Correct aggregation primitives
— associative + commutative merges enabling tree aggregation, with awareness of additivity vs. idempotency.
Exact vs. approximate trade-off articulated with real guarantees
— names the sketches it relies on and states the
actual
error model each one provides (rather than assuming every sketch carries a formal bound), and knows exact mode must account for every distinct key.
Skew & hot-key handling
for both queries, with detection plus mitigation.
Fault tolerance
for batch and streaming, including the non-idempotent retry hazard.
Streaming + windowing
— handles out-of-order arrival and lateness, evicts expired data from non-deletable summaries, and reasons about the resulting error/cost implications.
Complexity stated on all three axes
(time, space, communication) plus error, ideally with a worked sizing sanity-check.
Follow-up Questions
After the main design, expect deeper probes:
What breaks first at 100× scale?
Which resource saturates — coordinator incast, hot-key reducers, sketch memory, or checkpoint overhead — and how do you mitigate it?

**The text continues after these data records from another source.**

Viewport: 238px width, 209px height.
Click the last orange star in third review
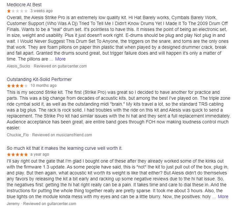click(x=26, y=155)
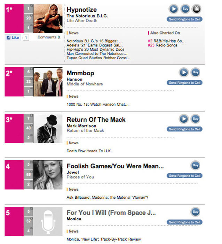Send Foolish Games ringtone to cell
Screen dimensions: 222x244
tap(184, 176)
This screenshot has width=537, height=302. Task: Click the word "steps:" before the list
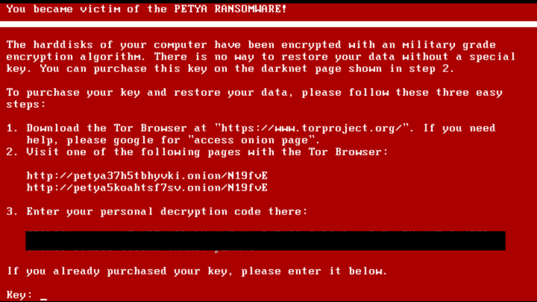[x=26, y=104]
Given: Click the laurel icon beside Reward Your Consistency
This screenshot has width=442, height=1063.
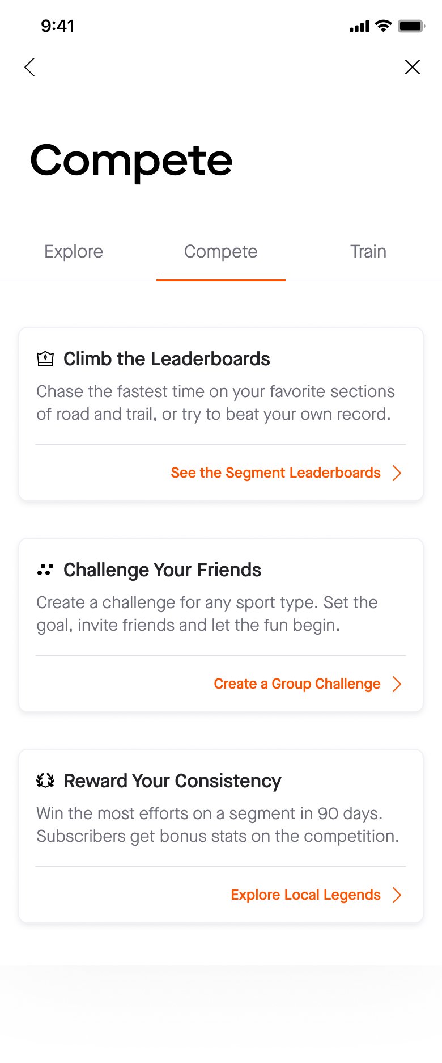Looking at the screenshot, I should [x=45, y=781].
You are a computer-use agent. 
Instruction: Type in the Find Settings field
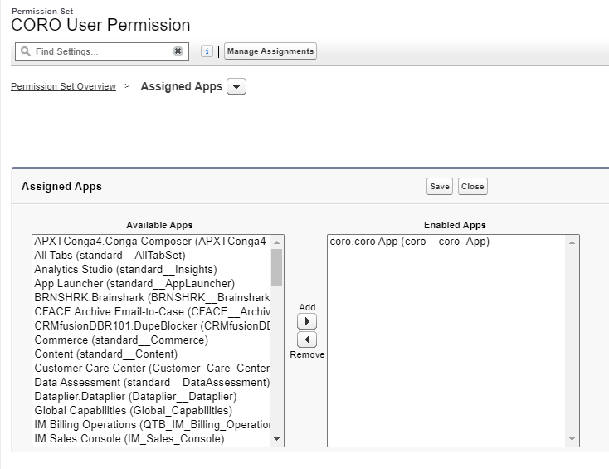tap(100, 51)
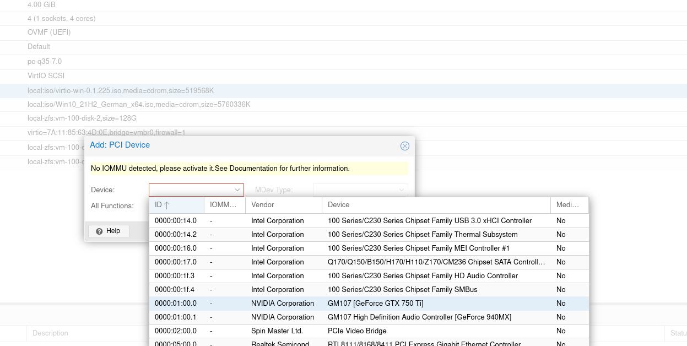687x346 pixels.
Task: Select the virtio-win ISO cdrom hardware row
Action: click(121, 90)
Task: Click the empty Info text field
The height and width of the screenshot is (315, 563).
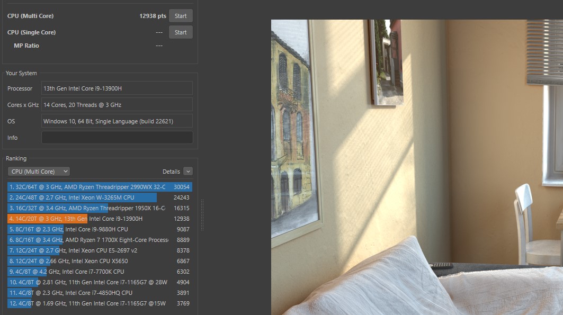Action: point(117,138)
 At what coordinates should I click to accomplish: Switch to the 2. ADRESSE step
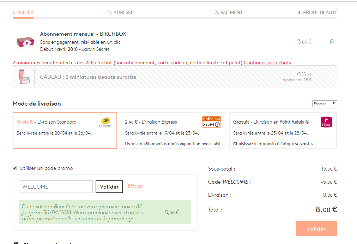[x=121, y=12]
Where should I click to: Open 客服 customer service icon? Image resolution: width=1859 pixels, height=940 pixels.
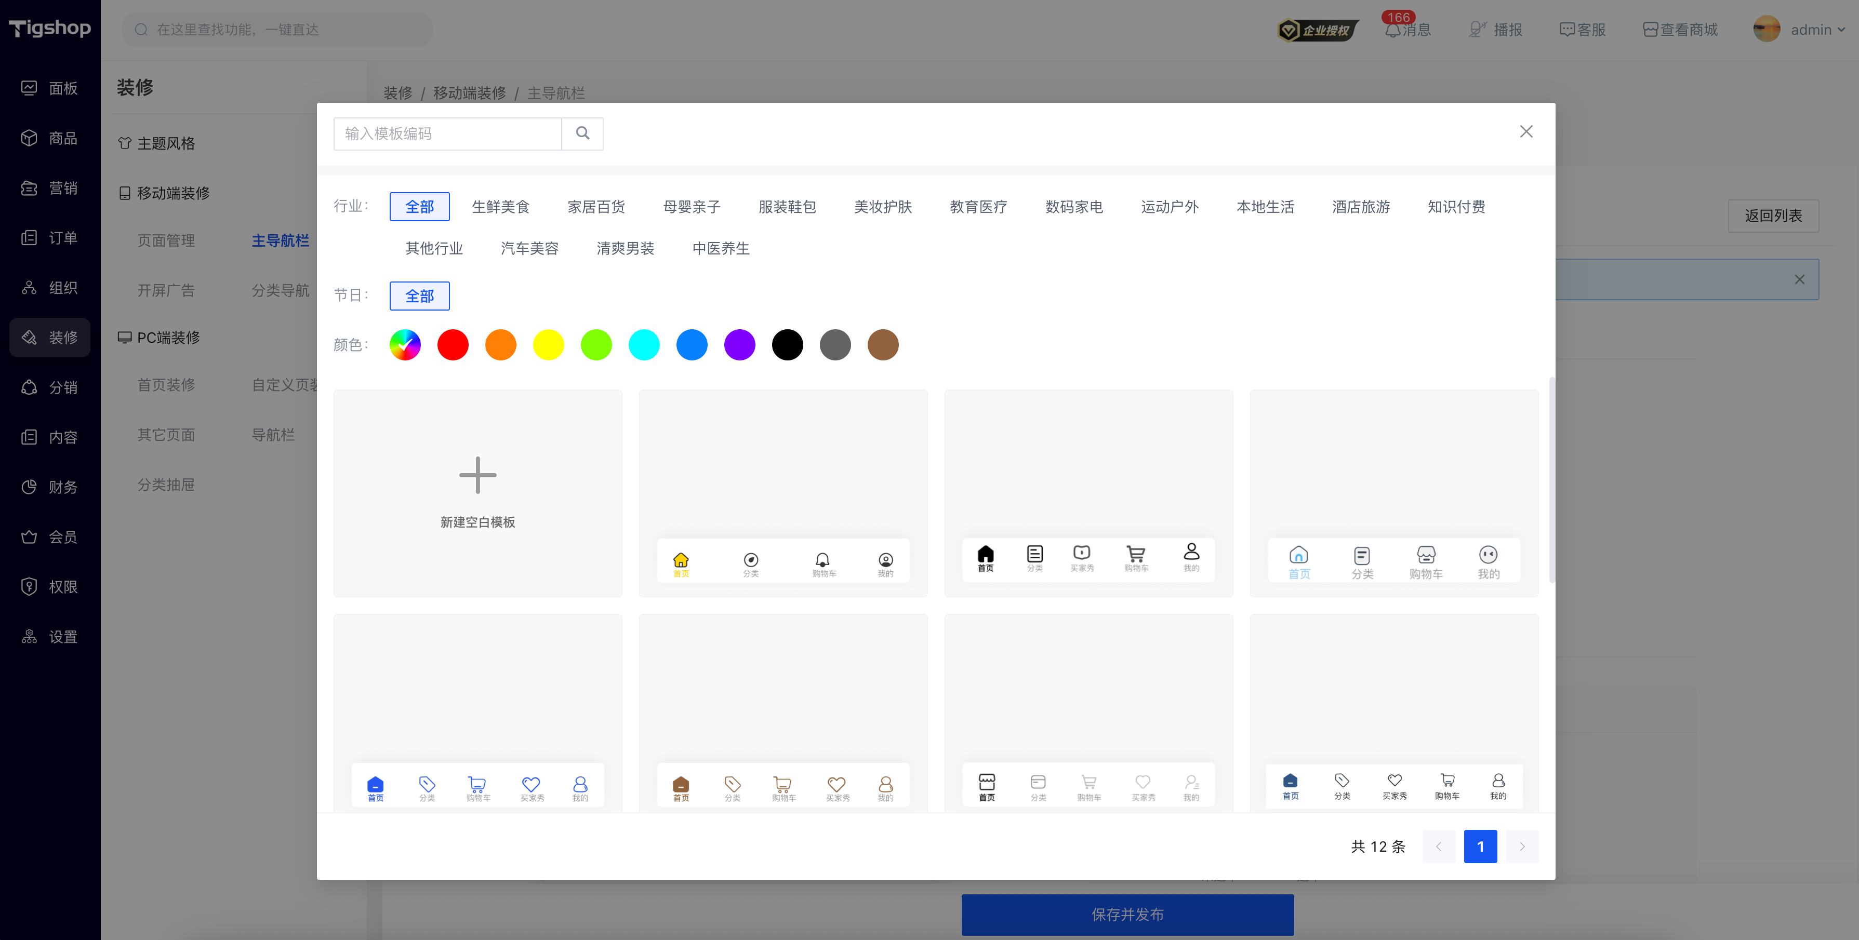pos(1567,30)
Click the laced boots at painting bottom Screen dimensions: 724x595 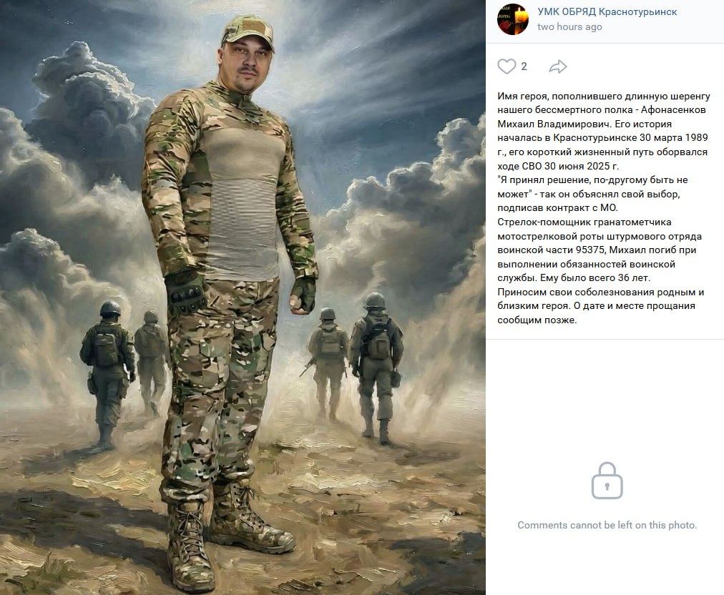228,536
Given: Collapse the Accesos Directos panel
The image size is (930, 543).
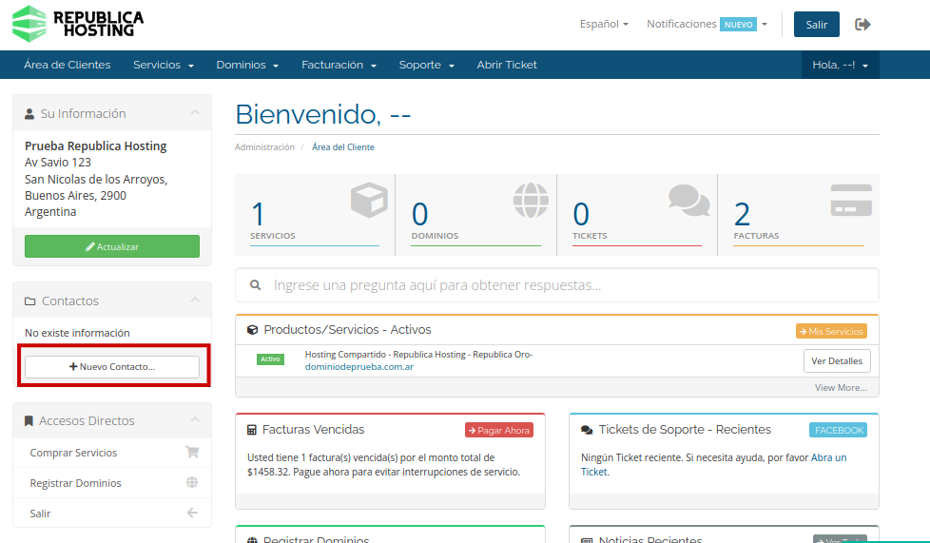Looking at the screenshot, I should tap(195, 420).
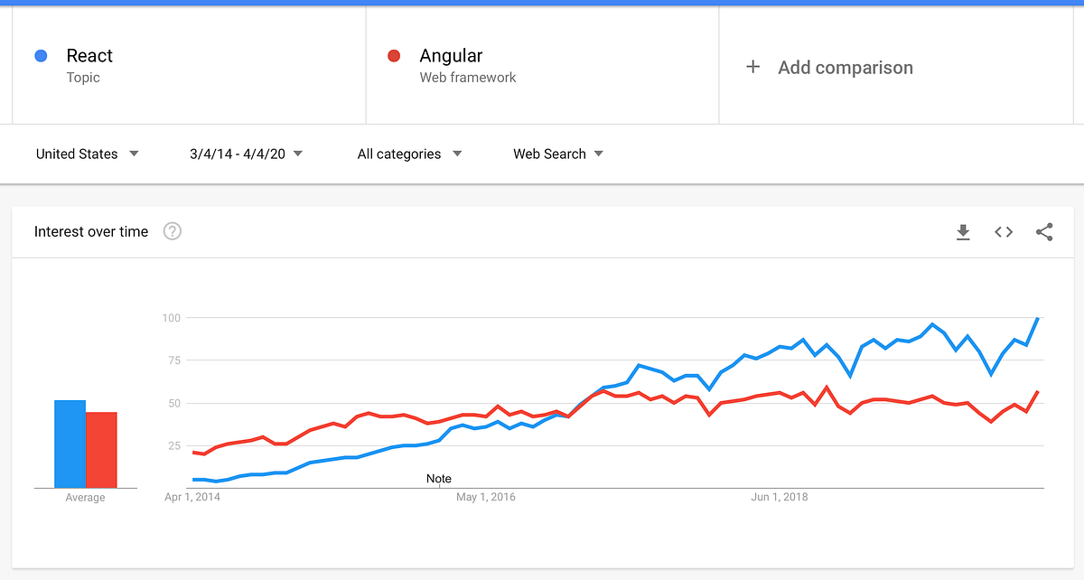Screen dimensions: 1084x580
Task: Click the embed code icon for the chart
Action: tap(1003, 232)
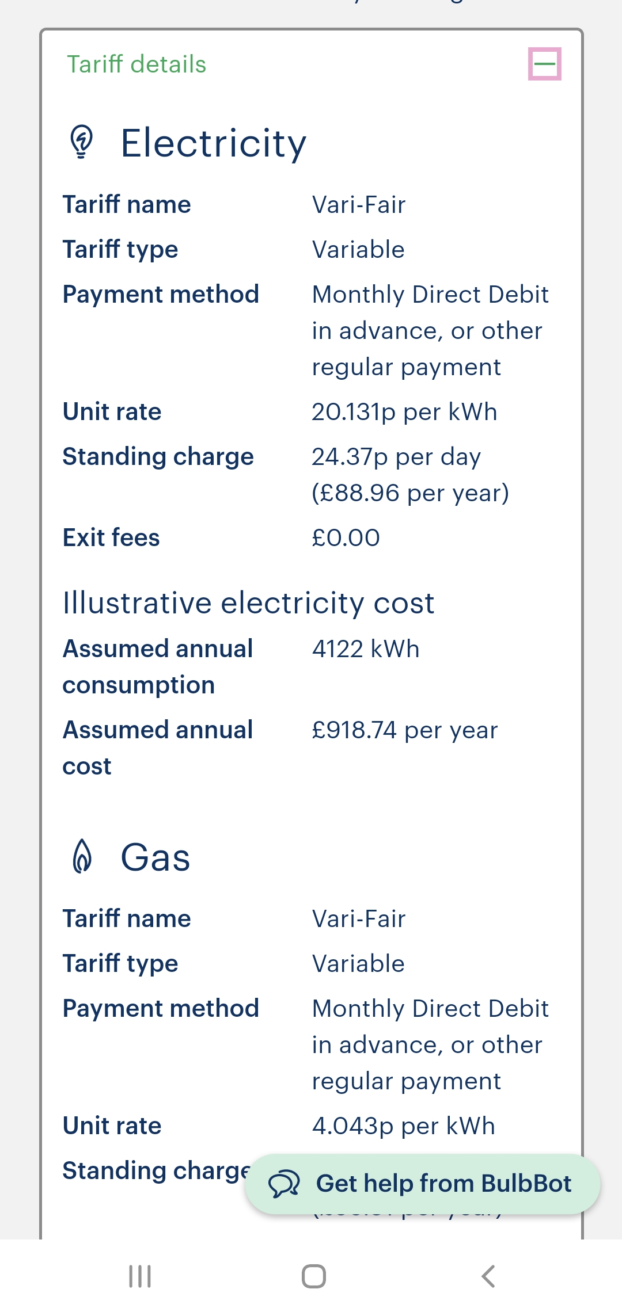This screenshot has height=1312, width=622.
Task: Tap the £918.74 per year cost
Action: pos(404,730)
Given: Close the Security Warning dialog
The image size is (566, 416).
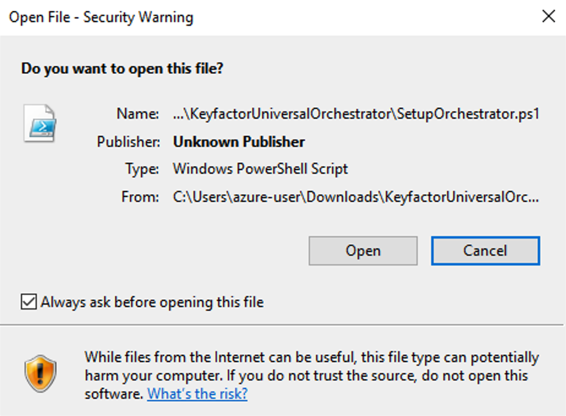Looking at the screenshot, I should click(x=548, y=17).
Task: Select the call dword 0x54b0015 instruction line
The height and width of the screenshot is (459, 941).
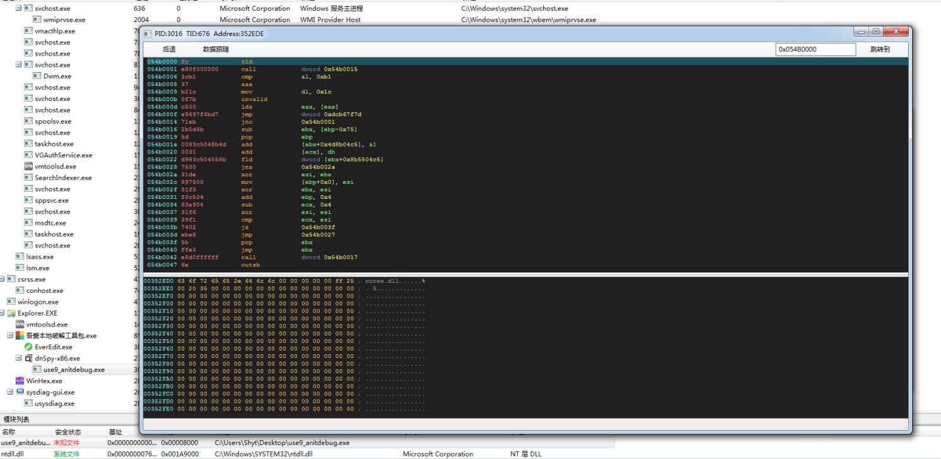Action: [252, 69]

Exact streaming median is the expensive case
— walk through
why
re-imposing order on a live stream is costlier than the approximate path, and what you'd give up to make it affordable.
Tail vs. median accuracy
— if the team later needs p99 (not just p50), how does your sketch choice change, and why might one sketch be strong at the tails but weaker at the median?
Compounding error
— in the windowed mode path that ages counts, how do the windowed-count error and the frequency-sketch overcount interact, and how would you budget the two error parameters jointly?